Polystyrene microspheres were applied as occlusive agents on the surface of acid-etched dentin as the control as well as on the surface of 3D printed scaffolds. Microspheres were visible on the surface of the scaffold and, similarly to the native dentin, some covered the pores and some entered the pores. The pore size and number of open pores for both the 3D printed scaffolds and human dentinal tubules decreased after treatment with polystyrene microspheres as an occlusive agent.

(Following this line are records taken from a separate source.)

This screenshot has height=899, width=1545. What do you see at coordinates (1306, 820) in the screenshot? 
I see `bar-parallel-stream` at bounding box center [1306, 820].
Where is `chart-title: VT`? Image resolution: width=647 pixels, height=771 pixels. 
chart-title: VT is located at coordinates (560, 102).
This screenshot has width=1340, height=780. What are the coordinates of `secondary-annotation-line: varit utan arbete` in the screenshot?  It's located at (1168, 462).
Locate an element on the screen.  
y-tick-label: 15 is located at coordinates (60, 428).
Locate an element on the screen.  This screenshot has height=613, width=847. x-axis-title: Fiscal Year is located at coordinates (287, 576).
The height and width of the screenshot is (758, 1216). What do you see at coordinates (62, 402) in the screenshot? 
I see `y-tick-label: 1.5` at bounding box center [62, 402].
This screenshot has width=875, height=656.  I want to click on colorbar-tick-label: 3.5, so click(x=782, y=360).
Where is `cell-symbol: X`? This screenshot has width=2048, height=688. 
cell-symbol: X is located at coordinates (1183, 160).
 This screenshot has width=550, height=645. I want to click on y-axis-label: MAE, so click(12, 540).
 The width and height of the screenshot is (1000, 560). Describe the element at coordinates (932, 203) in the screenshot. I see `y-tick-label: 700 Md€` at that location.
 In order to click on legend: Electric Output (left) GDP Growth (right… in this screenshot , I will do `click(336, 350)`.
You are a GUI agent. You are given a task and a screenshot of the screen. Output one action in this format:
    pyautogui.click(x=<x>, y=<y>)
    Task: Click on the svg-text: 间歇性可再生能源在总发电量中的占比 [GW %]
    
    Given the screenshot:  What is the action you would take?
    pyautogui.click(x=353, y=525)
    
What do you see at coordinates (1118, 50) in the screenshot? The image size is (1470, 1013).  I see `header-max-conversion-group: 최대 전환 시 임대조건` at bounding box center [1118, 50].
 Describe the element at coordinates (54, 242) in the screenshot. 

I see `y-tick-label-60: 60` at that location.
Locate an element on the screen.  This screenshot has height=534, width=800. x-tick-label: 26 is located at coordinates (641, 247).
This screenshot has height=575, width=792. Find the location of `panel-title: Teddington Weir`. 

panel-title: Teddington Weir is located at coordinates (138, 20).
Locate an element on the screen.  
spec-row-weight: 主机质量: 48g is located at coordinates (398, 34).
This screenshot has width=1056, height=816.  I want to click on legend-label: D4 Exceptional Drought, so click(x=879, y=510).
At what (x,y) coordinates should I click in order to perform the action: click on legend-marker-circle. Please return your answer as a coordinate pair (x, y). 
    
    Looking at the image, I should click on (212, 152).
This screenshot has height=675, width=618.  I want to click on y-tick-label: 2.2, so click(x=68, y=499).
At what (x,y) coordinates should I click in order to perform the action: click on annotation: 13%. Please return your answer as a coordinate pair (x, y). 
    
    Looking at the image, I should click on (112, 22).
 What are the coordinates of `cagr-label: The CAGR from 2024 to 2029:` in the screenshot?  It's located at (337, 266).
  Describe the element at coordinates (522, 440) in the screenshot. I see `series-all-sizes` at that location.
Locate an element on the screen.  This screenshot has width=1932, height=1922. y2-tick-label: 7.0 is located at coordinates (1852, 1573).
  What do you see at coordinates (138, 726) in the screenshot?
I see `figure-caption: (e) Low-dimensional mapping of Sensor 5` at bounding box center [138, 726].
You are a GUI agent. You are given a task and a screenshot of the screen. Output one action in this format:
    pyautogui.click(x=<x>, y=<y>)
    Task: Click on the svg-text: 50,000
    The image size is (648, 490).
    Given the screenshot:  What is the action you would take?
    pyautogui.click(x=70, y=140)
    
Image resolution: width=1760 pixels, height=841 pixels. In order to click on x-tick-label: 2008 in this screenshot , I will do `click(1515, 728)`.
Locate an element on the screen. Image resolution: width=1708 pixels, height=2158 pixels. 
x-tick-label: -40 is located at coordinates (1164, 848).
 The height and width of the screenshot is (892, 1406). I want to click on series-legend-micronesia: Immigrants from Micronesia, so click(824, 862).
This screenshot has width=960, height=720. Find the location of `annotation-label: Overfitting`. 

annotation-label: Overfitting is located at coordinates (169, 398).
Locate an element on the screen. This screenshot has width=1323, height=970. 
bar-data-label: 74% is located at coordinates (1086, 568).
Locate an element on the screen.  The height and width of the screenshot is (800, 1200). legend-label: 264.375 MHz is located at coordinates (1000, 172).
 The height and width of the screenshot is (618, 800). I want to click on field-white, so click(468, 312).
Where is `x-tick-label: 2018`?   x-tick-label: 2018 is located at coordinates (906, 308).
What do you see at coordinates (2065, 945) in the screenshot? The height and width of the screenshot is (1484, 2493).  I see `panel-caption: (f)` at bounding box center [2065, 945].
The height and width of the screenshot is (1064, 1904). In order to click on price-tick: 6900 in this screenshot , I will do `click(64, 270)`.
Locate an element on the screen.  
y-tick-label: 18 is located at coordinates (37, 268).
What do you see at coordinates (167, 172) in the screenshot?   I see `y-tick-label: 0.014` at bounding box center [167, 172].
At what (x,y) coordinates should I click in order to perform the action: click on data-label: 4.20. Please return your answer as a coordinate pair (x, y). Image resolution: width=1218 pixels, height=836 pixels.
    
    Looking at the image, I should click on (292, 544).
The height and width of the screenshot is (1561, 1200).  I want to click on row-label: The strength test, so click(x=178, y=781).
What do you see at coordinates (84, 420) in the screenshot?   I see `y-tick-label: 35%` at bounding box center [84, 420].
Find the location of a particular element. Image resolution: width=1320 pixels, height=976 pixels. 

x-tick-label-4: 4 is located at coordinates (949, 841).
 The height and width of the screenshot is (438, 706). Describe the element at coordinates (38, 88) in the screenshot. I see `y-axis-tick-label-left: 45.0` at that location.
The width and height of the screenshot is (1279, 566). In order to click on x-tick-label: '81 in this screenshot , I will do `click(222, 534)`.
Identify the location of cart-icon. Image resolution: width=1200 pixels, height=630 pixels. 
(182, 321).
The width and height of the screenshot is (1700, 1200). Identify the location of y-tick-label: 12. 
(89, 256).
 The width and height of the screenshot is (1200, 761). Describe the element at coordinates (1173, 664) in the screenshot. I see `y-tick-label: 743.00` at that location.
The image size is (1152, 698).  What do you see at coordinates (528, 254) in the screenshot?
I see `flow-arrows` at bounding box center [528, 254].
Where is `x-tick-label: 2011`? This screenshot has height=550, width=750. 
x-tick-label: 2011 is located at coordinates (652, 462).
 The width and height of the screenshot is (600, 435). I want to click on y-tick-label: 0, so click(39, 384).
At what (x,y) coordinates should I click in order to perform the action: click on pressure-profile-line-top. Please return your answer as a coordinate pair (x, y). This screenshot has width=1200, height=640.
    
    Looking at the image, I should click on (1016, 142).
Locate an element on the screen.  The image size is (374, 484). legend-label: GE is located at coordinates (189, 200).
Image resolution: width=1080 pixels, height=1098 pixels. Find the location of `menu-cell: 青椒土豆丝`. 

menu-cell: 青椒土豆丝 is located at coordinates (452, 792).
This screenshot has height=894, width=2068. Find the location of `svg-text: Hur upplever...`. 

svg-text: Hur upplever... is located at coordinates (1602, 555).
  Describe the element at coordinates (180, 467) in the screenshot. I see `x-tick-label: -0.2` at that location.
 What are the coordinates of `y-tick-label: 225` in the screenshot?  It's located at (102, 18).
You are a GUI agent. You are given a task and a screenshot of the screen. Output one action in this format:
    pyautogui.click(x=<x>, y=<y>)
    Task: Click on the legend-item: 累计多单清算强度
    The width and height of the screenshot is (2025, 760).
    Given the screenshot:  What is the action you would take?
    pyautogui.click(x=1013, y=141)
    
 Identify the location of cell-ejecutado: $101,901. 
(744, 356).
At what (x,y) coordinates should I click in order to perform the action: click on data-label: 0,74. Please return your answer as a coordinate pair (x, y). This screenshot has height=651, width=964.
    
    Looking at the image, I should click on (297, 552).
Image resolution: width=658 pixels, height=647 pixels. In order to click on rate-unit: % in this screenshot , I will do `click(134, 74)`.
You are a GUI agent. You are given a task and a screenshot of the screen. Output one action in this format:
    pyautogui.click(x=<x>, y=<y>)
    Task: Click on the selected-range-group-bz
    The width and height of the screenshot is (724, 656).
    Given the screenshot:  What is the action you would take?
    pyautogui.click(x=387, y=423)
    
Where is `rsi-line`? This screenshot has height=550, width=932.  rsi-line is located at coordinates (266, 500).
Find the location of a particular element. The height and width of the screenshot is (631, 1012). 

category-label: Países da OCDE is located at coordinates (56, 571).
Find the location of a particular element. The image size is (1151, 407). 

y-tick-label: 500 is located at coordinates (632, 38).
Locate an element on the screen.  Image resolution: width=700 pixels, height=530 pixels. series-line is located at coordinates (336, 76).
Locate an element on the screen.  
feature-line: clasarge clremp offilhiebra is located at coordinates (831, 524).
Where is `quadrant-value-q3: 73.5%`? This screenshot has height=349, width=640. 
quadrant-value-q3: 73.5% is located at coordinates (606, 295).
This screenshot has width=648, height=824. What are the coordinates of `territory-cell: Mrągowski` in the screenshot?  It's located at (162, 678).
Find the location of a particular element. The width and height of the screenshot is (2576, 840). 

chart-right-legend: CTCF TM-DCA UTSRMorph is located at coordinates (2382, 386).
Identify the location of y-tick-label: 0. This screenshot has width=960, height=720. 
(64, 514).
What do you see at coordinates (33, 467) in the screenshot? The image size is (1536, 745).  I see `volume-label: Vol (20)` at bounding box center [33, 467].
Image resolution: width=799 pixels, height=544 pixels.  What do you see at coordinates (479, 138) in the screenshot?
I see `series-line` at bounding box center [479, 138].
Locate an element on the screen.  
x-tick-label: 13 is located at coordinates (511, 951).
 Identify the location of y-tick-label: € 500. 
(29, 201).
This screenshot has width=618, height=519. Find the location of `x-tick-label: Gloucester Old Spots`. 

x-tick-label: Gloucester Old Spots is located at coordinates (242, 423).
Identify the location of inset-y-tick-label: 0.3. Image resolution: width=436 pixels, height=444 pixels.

3.3. Cytocompatibility of Dentin Mimics

To confirm that this model can be used to address both the occlusivity and cytocompatibility of therapeutic agents, it is important that the 3D printed scaffold itself is cytocompatible. This was tested using human bone marrow-derived mesenchymal stem cells seeded onto the 3D printed scaffold. After 14 days of culture, cells adhered to the scaffolds and live-dead staining indicated a very good viability, with very few dead cells present (Figure 6a,b). When cultured in osteogenic media, cells expressed increased ALP, BSP, and RUNX2 compared to cells cultured in control media at both 4 and 14 days (Figure 6c,d). ALP expression was significantly higher in the osteogenic condition than controls at day 4 (Figure 6c), while BSP expression was significantly higher after 14 days (Figure 6d). Higher ALP expression at day 4 and BSP expression at day 14 suggest that there is more inhibition of mineralization in the early stage, but also a stronger promotion of osteogenic differentiation in the later stage [38].

4. Conclusions

In this study, we aimed to produce a biocompatible ink for the direct printing of a dentin mimic. A collagen–hydroxyapatite–alginate formulation was developed and, with the evaporation of excess water, an extrudable paste was produced. Rheological evaluation showed that the ink fulfilled the required parameters to produce printed constructs of high fidelity. The printing of pores of sizes equivalent to those in native dentin was challenging, but with the sublimation of water, a porous structure was produced. When occlusive particles were added to the surface, they could enter the pores, as in the native dentin surface. Finally, the cytocompatibility of these dentin mimics was confirmed through live/dead staining and the maintenance of the bone cell phenotype when cultured on these scaffolds.